> [요청 내용]: 아래 목록의 모든 줄을 한 글자도 바꾸지 말고 그대로 다시 적으세요.

> [원본 데이터]:

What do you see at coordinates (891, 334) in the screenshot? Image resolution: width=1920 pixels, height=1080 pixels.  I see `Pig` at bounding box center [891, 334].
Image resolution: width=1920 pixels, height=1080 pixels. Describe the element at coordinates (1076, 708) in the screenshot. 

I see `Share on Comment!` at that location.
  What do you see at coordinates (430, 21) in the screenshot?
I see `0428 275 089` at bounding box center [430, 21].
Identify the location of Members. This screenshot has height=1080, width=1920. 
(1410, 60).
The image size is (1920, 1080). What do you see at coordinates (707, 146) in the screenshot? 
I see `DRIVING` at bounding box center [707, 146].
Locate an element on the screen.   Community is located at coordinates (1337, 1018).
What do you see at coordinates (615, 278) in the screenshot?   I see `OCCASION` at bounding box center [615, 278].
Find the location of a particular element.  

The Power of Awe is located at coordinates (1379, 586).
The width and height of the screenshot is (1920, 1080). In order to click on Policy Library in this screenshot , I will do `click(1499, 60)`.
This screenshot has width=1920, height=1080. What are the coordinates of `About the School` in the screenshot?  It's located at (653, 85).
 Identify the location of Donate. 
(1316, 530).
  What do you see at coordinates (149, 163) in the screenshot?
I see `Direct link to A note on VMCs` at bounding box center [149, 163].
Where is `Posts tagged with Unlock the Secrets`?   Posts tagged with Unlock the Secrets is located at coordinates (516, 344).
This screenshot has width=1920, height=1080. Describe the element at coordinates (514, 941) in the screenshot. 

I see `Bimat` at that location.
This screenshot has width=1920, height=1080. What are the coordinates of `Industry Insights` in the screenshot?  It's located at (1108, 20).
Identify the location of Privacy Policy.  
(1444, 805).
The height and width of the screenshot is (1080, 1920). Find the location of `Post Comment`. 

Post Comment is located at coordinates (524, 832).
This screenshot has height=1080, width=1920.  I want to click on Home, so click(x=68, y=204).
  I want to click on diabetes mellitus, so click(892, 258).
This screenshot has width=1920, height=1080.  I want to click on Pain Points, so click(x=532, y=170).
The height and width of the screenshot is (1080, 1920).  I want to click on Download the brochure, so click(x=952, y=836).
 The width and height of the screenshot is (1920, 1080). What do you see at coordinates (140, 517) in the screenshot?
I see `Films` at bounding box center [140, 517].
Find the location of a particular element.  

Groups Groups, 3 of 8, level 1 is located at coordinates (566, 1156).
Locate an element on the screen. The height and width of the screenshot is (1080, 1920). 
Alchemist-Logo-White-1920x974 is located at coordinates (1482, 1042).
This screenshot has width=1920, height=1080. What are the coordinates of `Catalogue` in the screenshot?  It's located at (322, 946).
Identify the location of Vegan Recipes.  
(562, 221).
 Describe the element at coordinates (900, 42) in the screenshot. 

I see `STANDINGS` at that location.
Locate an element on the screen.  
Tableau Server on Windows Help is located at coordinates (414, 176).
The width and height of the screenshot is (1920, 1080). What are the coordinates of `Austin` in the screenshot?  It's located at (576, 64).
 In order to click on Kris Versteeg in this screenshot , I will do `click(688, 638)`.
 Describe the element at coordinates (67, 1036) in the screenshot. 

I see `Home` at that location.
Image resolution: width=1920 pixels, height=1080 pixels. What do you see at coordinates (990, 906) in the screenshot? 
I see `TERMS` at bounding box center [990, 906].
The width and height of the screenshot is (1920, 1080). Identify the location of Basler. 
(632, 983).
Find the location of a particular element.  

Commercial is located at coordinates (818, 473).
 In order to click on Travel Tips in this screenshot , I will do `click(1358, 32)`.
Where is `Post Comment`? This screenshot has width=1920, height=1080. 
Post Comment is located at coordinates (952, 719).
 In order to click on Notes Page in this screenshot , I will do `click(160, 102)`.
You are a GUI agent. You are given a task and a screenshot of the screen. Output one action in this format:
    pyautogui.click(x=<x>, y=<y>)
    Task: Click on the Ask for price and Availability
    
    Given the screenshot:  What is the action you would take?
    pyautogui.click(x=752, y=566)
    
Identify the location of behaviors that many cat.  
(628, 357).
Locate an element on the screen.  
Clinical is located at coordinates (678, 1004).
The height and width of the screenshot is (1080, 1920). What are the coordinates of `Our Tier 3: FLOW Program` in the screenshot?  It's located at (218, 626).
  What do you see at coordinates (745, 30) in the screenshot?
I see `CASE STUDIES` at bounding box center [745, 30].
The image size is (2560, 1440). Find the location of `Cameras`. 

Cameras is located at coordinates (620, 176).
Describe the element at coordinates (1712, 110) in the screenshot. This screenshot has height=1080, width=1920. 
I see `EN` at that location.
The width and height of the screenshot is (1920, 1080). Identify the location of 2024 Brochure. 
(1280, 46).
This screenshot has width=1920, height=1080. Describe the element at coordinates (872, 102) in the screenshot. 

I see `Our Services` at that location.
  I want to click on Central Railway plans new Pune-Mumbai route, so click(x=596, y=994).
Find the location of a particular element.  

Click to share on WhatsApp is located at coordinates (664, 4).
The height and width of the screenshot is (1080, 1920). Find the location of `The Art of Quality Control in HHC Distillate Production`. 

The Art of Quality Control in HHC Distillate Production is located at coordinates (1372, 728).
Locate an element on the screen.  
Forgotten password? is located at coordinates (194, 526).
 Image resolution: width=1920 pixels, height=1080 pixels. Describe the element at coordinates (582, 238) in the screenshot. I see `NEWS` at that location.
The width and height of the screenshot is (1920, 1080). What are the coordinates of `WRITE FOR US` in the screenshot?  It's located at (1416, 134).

> [응답]:
What do you see at coordinates (891, 334) in the screenshot? Image resolution: width=1920 pixels, height=1080 pixels.  I see `Pig` at bounding box center [891, 334].
Image resolution: width=1920 pixels, height=1080 pixels. Describe the element at coordinates (1076, 708) in the screenshot. 

I see `Share on Comment!` at that location.
  What do you see at coordinates (430, 21) in the screenshot?
I see `0428 275 089` at bounding box center [430, 21].
Identify the location of Members. This screenshot has height=1080, width=1920. 
(1410, 60).
The image size is (1920, 1080). What do you see at coordinates (707, 146) in the screenshot? 
I see `DRIVING` at bounding box center [707, 146].
Locate an element on the screen.   Community is located at coordinates (1337, 1018).
What do you see at coordinates (615, 278) in the screenshot?   I see `OCCASION` at bounding box center [615, 278].
Find the location of a particular element.  

The Power of Awe is located at coordinates (1379, 586).
The width and height of the screenshot is (1920, 1080). In order to click on Policy Library in this screenshot , I will do `click(1499, 60)`.
This screenshot has width=1920, height=1080. What are the coordinates of `About the School` in the screenshot?  It's located at (653, 85).
 Identify the location of Donate. 
(1316, 530).
  What do you see at coordinates (149, 163) in the screenshot?
I see `Direct link to A note on VMCs` at bounding box center [149, 163].
Where is `Posts tagged with Unlock the Secrets`?   Posts tagged with Unlock the Secrets is located at coordinates (516, 344).
This screenshot has width=1920, height=1080. Describe the element at coordinates (514, 941) in the screenshot. 

I see `Bimat` at that location.
This screenshot has width=1920, height=1080. What are the coordinates of `Industry Insights` in the screenshot?  It's located at (1108, 20).
Identify the location of Privacy Policy.  
(1444, 805).
The height and width of the screenshot is (1080, 1920). Find the location of `Post Comment`. 

Post Comment is located at coordinates (524, 832).
This screenshot has height=1080, width=1920.  I want to click on Home, so click(x=68, y=204).
  I want to click on diabetes mellitus, so click(892, 258).
This screenshot has width=1920, height=1080.  I want to click on Pain Points, so click(x=532, y=170).
The height and width of the screenshot is (1080, 1920).  I want to click on Download the brochure, so click(x=952, y=836).
 The width and height of the screenshot is (1920, 1080). What do you see at coordinates (140, 517) in the screenshot?
I see `Films` at bounding box center [140, 517].
Find the location of a particular element.  

Groups Groups, 3 of 8, level 1 is located at coordinates (566, 1156).
Locate an element on the screen. The height and width of the screenshot is (1080, 1920). 
Alchemist-Logo-White-1920x974 is located at coordinates (1482, 1042).
This screenshot has width=1920, height=1080. What are the coordinates of `Catalogue` in the screenshot?  It's located at (322, 946).
Identify the location of Vegan Recipes.  
(562, 221).
 Describe the element at coordinates (900, 42) in the screenshot. 

I see `STANDINGS` at that location.
Locate an element on the screen.  
Tableau Server on Windows Help is located at coordinates (414, 176).
The width and height of the screenshot is (1920, 1080). What are the coordinates of `Austin` in the screenshot?  It's located at (576, 64).
 In order to click on Kris Versteeg in this screenshot , I will do `click(688, 638)`.
 Describe the element at coordinates (67, 1036) in the screenshot. 

I see `Home` at that location.
Image resolution: width=1920 pixels, height=1080 pixels. What do you see at coordinates (990, 906) in the screenshot? 
I see `TERMS` at bounding box center [990, 906].
The width and height of the screenshot is (1920, 1080). Identify the location of Basler. 
(632, 983).
Find the location of a particular element.  

Commercial is located at coordinates (818, 473).
 In order to click on Travel Tips in this screenshot , I will do `click(1358, 32)`.
Where is `Post Comment`? This screenshot has width=1920, height=1080. 
Post Comment is located at coordinates (952, 719).
 In order to click on Notes Page in this screenshot , I will do `click(160, 102)`.
You are a GUI agent. You are given a task and a screenshot of the screen. Output one action in this format:
    pyautogui.click(x=<x>, y=<y>)
    Task: Click on the Ask for price and Availability
    
    Given the screenshot:  What is the action you would take?
    pyautogui.click(x=752, y=566)
    
Identify the location of behaviors that many cat.  
(628, 357).
Locate an element on the screen.  
Clinical is located at coordinates (678, 1004).
The height and width of the screenshot is (1080, 1920). What are the coordinates of `Our Tier 3: FLOW Program` in the screenshot?  It's located at (218, 626).
  What do you see at coordinates (745, 30) in the screenshot?
I see `CASE STUDIES` at bounding box center [745, 30].
The image size is (2560, 1440). Find the location of `Cameras`. 

Cameras is located at coordinates (620, 176).
Describe the element at coordinates (1712, 110) in the screenshot. This screenshot has height=1080, width=1920. 
I see `EN` at that location.
The width and height of the screenshot is (1920, 1080). Identify the location of 2024 Brochure. 
(1280, 46).
This screenshot has width=1920, height=1080. Describe the element at coordinates (872, 102) in the screenshot. 

I see `Our Services` at that location.
  I want to click on Central Railway plans new Pune-Mumbai route, so click(x=596, y=994).
Find the location of a particular element.  

Click to share on WhatsApp is located at coordinates (664, 4).
The height and width of the screenshot is (1080, 1920). Find the location of `The Art of Quality Control in HHC Distillate Production`. 

The Art of Quality Control in HHC Distillate Production is located at coordinates (1372, 728).
Locate an element on the screen.  
Forgotten password? is located at coordinates (194, 526).
 Image resolution: width=1920 pixels, height=1080 pixels. Describe the element at coordinates (582, 238) in the screenshot. I see `NEWS` at that location.
The width and height of the screenshot is (1920, 1080). What are the coordinates of `WRITE FOR US` in the screenshot?  It's located at (1416, 134).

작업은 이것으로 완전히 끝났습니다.